The family behind Dolby Laboratories, which has had a big hand in developing the technologies behind the images and sound used in films, is launching a new institutional venture fund.

Formed by Dolby family scion David Dolby roughly a year after his father died, Dolby Family Ventures is the continuation of the family’s long tradition of working with technology and cultivating young entrepreneurs, the junior Dolby says.

The launch of the San Francisco-based fund institutionalizes the investment work that Dolby had been doing for the past five years — and the work of his father’s lifetime, he says. Joining the team to help Dolby carry out the work is Pascal Levensohn, who previously managed his own, eponymous, firm, but has worked with Dolby on 20 different portfolio companies over the last two years, Dolby says.

“I wear two hats in working with the Dolby family,” Levensohn says. “I’ve been advising them for two-and-a-half years on the existing portfolio and will be investing new capital in new investments as well as follow ons.”

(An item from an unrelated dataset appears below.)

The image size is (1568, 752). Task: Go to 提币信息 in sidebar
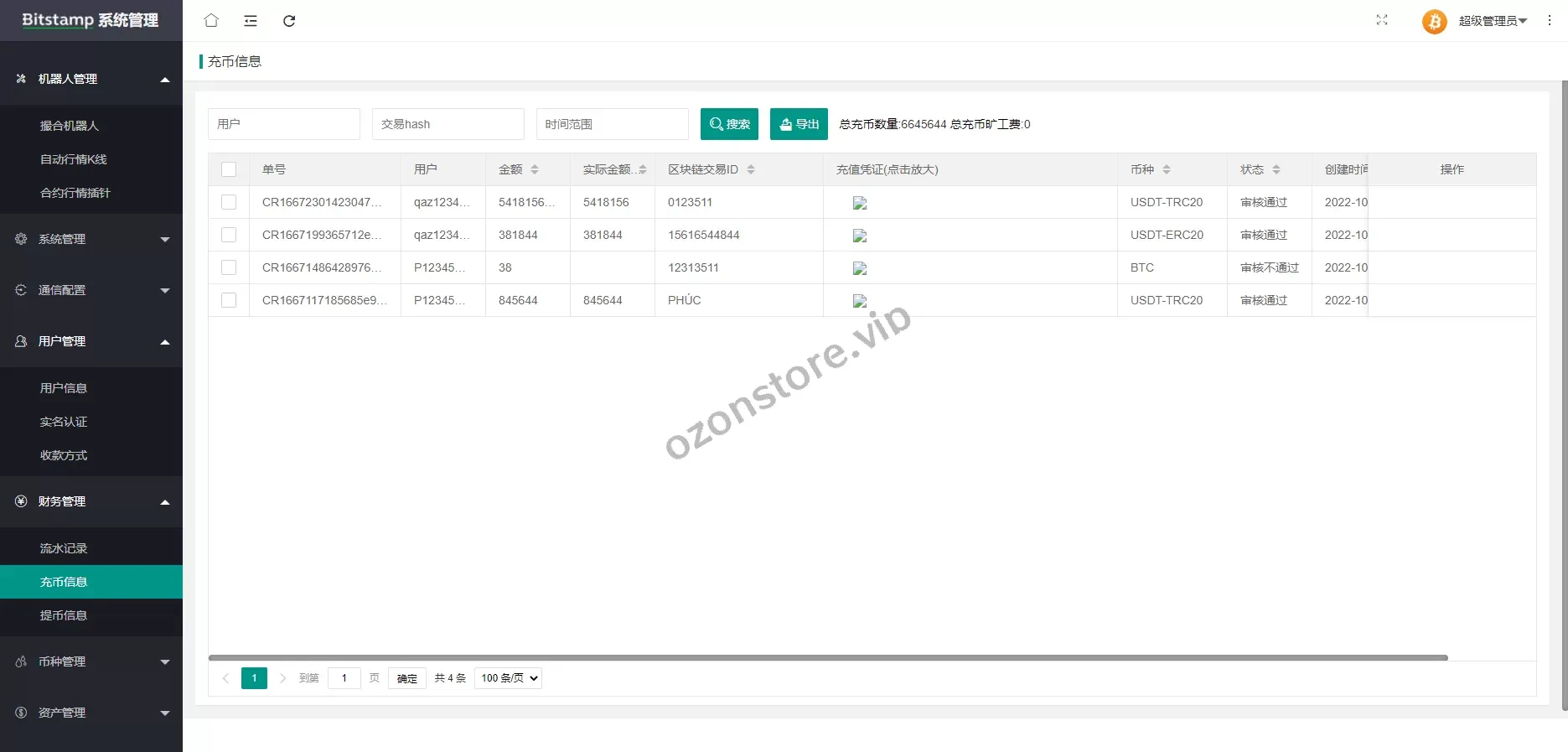point(64,615)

The firm is structured as an evergreen vehicle, using money from the firm’s past exits and from the personal wealth of the family to finance its activities. The plan is to invest $10 million to $20 million per year on an ongoing basis in four-to-seven portfolio companies, with average commitments to each company in a portfolio topping out at approximately $3 million. “We’ll write a $300,000 to $500,000 check in the seed round,” says Levensohn.

The young firm has already seen a pretty nice win with its investment in Basis Science, which was sold to Intel earlier this year.

Dolby Family Investments will concentrate its dealmaking on areas like digital media, cloud services, healthcare, technology services, and drug development, according to Dolby. “Basically intellectual property-driven businesses that engage in a lot of data analytics,” Dolby says of his firm’s interests.

Levensohn and Dolby have come out of the gate signing checks. The firm has five companies in its portfolio already — including the recently exited Basis Science.

Other investments include the direct-to-fan video marketing and commerce company, LittleCast; Beep, audio networking company; the anti-counterfeiting security software developer, Authentic Vision; and a new virtual reality platform company, AltSpaceVR.